Glynn Clements
3. The default encoding is settable from Haskell, defaults to ISO-8859-1.
Agreed.
So every haskell program that did more than just passing raw bytes From stdin to stdout should decode the appropriate environment variables, and set the encoding by itself? IMO that's too much of redundancy, the RTS should actually do that.
There are limits to the extent to which this can be achieved. E.g. what happens if you set the encoding to UTF-8, then call getDirectoryContents for a directory which contains filenames which aren't valid UTF-8 strings?
Then you _seriously_ messed up. Your terminal would produce garbage, Nautilus would break, ...
5. The default encoding is settable from Haskell, defaults to the locale encoding.
I feel that the default encoding should be one whose decoder cannot fail, e.g. ISO-8859-1. You should have to explicitly request the use of the locale's encoding (analogous to calling setlocale(LC_CTYPE, "") at the start of a C program; there's a good reason why C doesn't do this without being explicitly told to).
So that any haskell program that doesn't call setlocale and outputs anything else than US-ASCII will produce garbage on an UTF-8 system?
Actually, the more I think about it, the more I think that "simple, stupid programs" probably shouldn't be using Unicode at all.
Care to give any examples? Everything that has been mentioned until now would break with an UTF-8 locale: - ls (sorting would break), - env (sorting too)
I.e. Char, String, string literals, and the I/O functions in Prelude, IO etc should all be using bytes,
I don't want the same mess as in C, where strings and raw data are the very same. Haskell has a nice type system and nicely defined types for binary data ([Word8]) and for Strings (String), why don't use it?
with a distinct wide-character API available for people who want to make the (substantial) effort involved in writing (genuinely) internationalised programs.
If you introduce an entirely new "i18n-only" API, then it'll surely become difficult. :-)
Anything that isn't ISO-8859-1 just doesn't work for the most part, and anyone who wants to provide real I18N first has to work around the pseudo-I18N that's already there (e.g. convert Chars back into Word8s so that they can decode them into real Chars).
One more reason to fix the I/O functions to handle encodings and have a seperate/underlying binary I/O API.
Oh, and because bytes are being stored in Chars, the type system won't help if you neglect to decode a string, or if you decode it twice.

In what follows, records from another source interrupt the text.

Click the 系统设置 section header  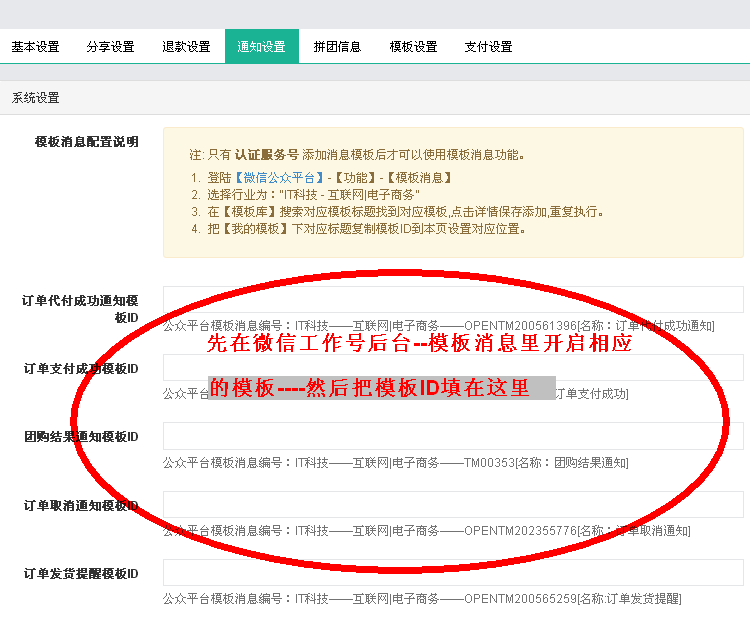pos(36,98)
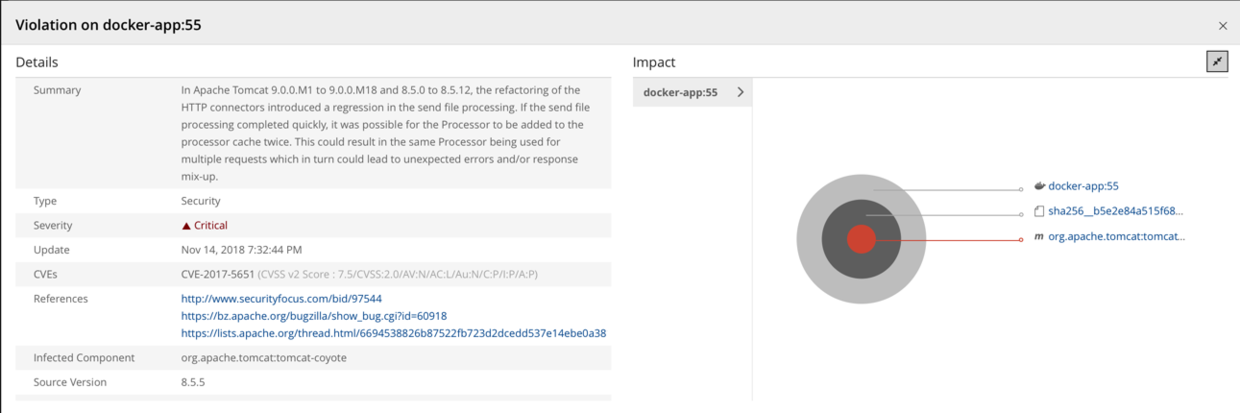Open the docker-app:55 link in impact graph
This screenshot has height=413, width=1240.
pyautogui.click(x=1083, y=186)
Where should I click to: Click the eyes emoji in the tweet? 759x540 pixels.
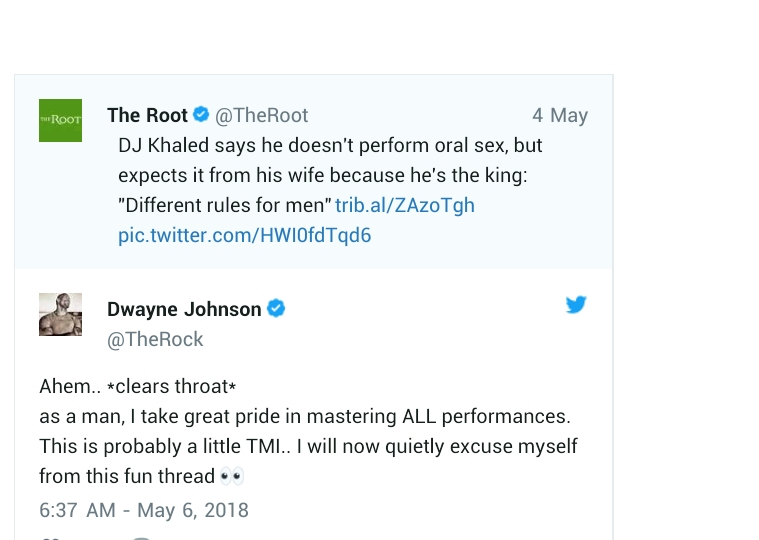232,476
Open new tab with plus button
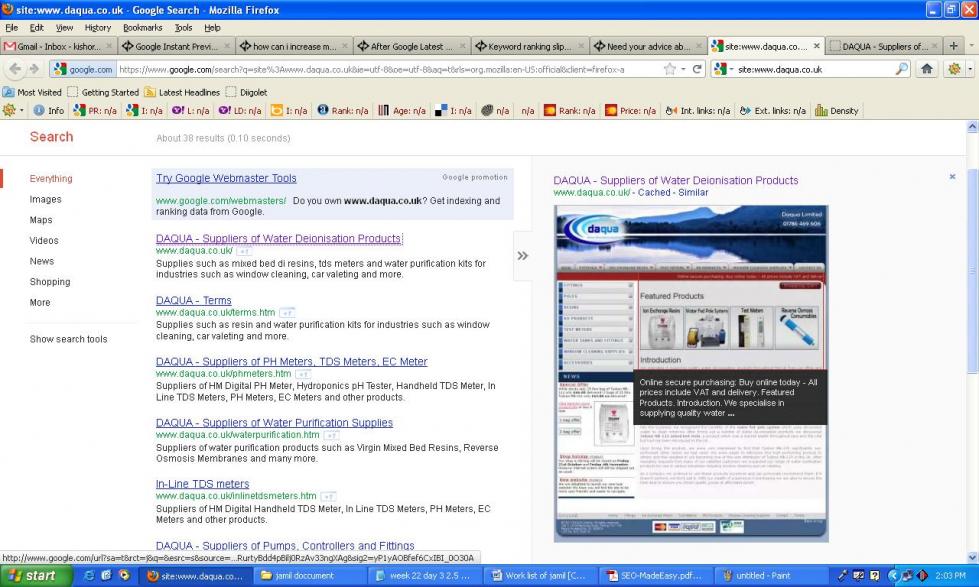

Yes, that's the problem with the current approach, i.e. that there's no easy way get a list of Word8's out of a handle.
The advantage of assuming ISO-8859-* is that the decoder can't fail; every possible stream of bytes is valid.
Assuming. But UTF-8 is not ISO-8859-*. When someday I change most of my files and filenames from ISO-8859-2 to UTF-8, and change the locale, the assumption will be wrong. I can't change that now, because too many programs would break.
The current ISO-8859-1 assumption is also wrong. A program written in Haskell which sorts strings would break for non-ASCII letters even now that they are ISO-8859-2 unless specified otherwise.
1. In that situation, you can't avoid the encoding issues. It doesn't matter what the default is, because you're going to have to set the encoding anyhow.
Why do you always want me to set the encoding? That should be the job of the RTS. It's ok to use a different API to get Strings instead of Word8's out of a handle, but _manually_ having to set the encoding? IIRC, Haskell is meant to be portable, and locale handling is pretty platform-dependent.
2. If you assume ISO-8859-1, you can always convert back to Word8
If I want a list of Word8's, then I should be able to get them without extracting them from a string.
then re-decode as UTF-8. If you assume UTF-8, anything which is neither UTF-8 nor ASCII will fail far more severely than just getting the collation order wrong.
If I use String's to handle binary data, then I should expect things to break. If I want to get text, and it's not in the expected encoding, then the user has messed up.
Well, my view is essentially that files should be treated as containing bytes unless you explicitly choose to decode them, at which point you have to specify the encoding.
Why do you always want me to _manually_ specify an encoding? If I want bytes, I'll use the (currently being discussed, see beginning of this thread) binary I/O API, if I want String's (i.e. text), I'll use the current I/O API (which is pretty text-orientated anyway, see hPutStrLn, hGetLine, ...).
completely new wide-character API for those who wish to use it.
Which would make it horrendously difficult to do even basic I18N.
That gets the failed attempt at I18N out of everyone's way with a minimum of effort and with maximum backwards compatibility for existing code.
If existing code, expects String's to be just a list of bytes, it's _broken_. String's are a list of unicode characters, [Word8] is a list of bytes.
My main concern is that someone will get sick of waiting and make the wrong "fix", i.e. keep the existing API but default to the locale's encoding,
That would be my choice and is in line with the Haskell spec. Binary I/O should have a completely different API.
so that every simple program then has to explicitly set it back to ISO-8859-1 to get reasonable worst-case behaviour.
Which would be just as bad as your "fix", which would require many programs to set the locale back to the environment setting, just to get sorting, accentuations, etc. right. Gabriel.